Killid’s findings reveal the process of allotting apartments has been arbitrary. For instance the Ministry of Education with 37,025 staff got 40 apartments (it was reduced to 38 on Karzai’s intervention on behalf of the Ministry of Labour, Social Affairs, Martyrs & Disabled), while the president’s office – which includes the secretariat and state administration office – with 2,166 employees got 1,737 apartments.

Mir Mohammad Anwar Sadat, a commission member, told Killid the process was unjust. Sadat who represented the justice ministry says he was not present at the meeting when the allotments were decided. “One day I was contacted and told that the allocations have been made and the documents would be sent to me for signing,” he says. “When I saw the list I knew justice was not done.” While he has signed the documents, he claims he did it under duress from “high-ranking authorities”.

Killid tried to get the views of Minister of Economy Abdul Hadi Arghandiwal but our request went unanswered.

Members of the National Assembly have also expressed dissatisfaction. Shukria Paikan, Member of Parliament from Kunduz, wonders why staff in the president’s office were favoured. “Such selections must be fair,” she says. “In fact those who don’t have housing should be considered first.”

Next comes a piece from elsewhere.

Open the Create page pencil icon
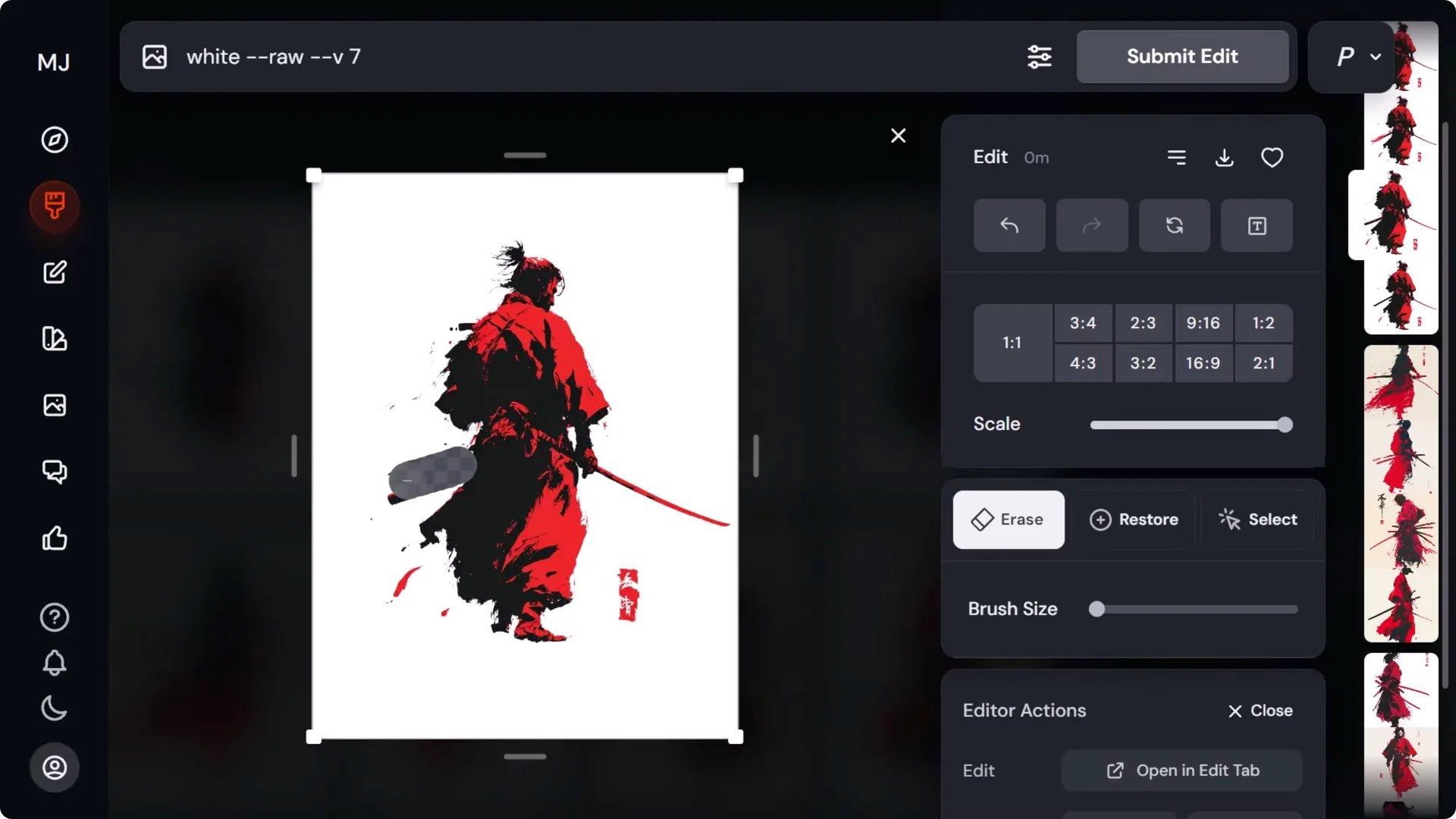Screen dimensions: 1456x819 point(54,272)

Killid has found high-ranking officials have allotted the apartments to themselves. For example all the eight allotments in the Science Academy have gone to heads of departments. The Ministry of Counter Narcotics has similarly allotted all four apartments to heads of departments. When asked why lower level officials were not considered, Deputy Minister Mohammad Ibrahim explained it was because they “would not be able to pay the installments”.

The authorities in Physical Education Department claim their allottees, which included top athletes and department staff, were decided by a lottery. However, not a single athlete figures in the list which is with Killid.

The Ministry of Higher Education has distributed its 56 apartments among staff members and lecturers in four universities - Kabul University, Kabul Medical University, Education University and Kabul Polytechnic University.

Corruption charges

Lack of transparency in the selection is the reason for many complaints of corruption. An applicant who did not want to be identified said he was asked for a bribe. “When I submitted my letter and filled out the form, one of the employees of the ministry told me to pay 1,500 USD for the so-called favour of considering my case as a deserving person.”

Member of Parliament Shukria Paikan says apartments have not been distributed to deserving candidates. She told Killid the National Assembly has received many complaints.